Senate Panel to Examine Renaissance Trading Strategy

Peter Brown, the co-chief executive of Renaissance Technologies, is scheduled to testify on Tuesday before a Senate panel hearing into a trading strategy that helped the firm pay lower taxes.

Representatives from Barclays and Deutsche Bank have also been called to the hearing by the Senate Permanent Subcommittee on Investigations in Washington, according to a statement on Friday.

The subcommittee, led by Senator Carl Levin, Democrat of Michigan, has been investigating tax-avoidance strategies by large United States companies like Apple and Caterpillar.
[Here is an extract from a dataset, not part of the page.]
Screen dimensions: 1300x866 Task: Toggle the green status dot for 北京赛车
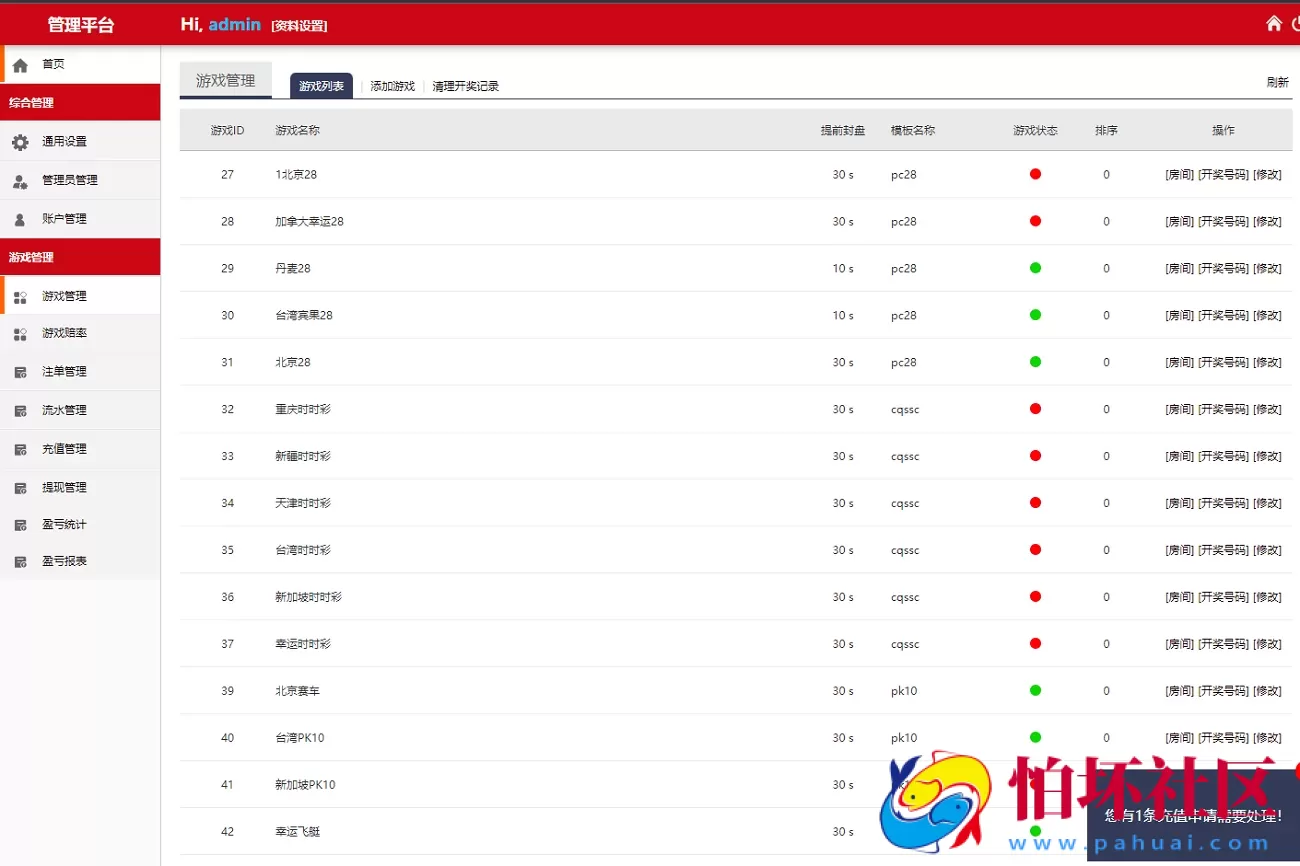(x=1035, y=691)
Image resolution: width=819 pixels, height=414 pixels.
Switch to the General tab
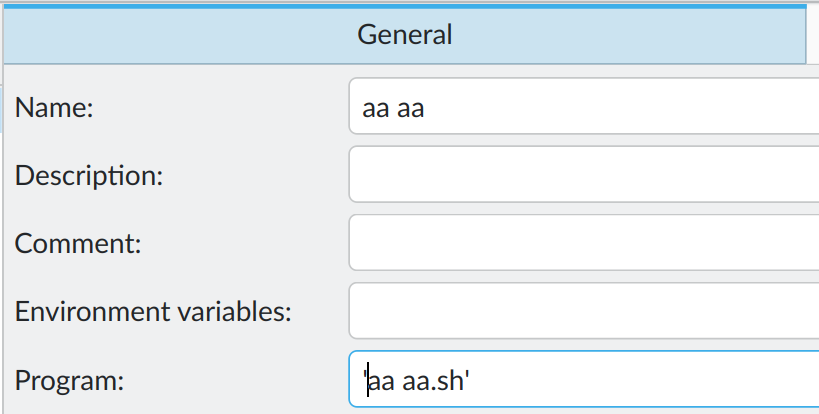(404, 35)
During the hearing, Mr. Levin and Senator John McCain of Arizona will examine a series of transactions that used financial engineering and complicated financial products to help reduce taxes on short-term capital gains.

These transactions, called basket options, were intended to give Renaissance Technologies more leverage than is typically available to hedge funds, two people familiar with the products but not authorized to speak publicly said.

“We believe that the tax treatment for the option transactions being reviewed by the P.S.I. is appropriate under current law,” Jonathan Gasthalter, a spokesman for Renaissance Technologies, said in an emailed statement. He added that Renaissance has cooperated with another review by the Internal Revenue Service into the transactions.

“Renaissance looks forward to assisting the committee on Tuesday,” Mr. Gasthalter said.

Renee Calabro, a spokeswoman for Deutsche Bank, declined to comment. Kerrie Cohen, a spokeswoman at Barclays, also declined to comment.

Mr. Brown, who has been among the highest earners in the hedge fund industry, according to a survey by Forbes, will testify on a panel with Gerard LaRocca, a top executive at Barclays Americas, and M. Barry Bausano, the president of Deutsche Bank Securities.

Other executives who will testify next week include Mark Silber, the chief financial officer and chief compliance officer at Renaissance Technologies, and Martin Malloy, a managing director at Barclays in London.

Renaissance Technologies is a hedge fund based in East Setauket, N.Y., and was founded in 1982 by a former mathematics professor, James H. Simons. The firm is known for using computer and mathematical models to spot mispricings in the market. Mr. Simons, who received a doctorate in math at 23, is now retired but remains nonexecutive chairman.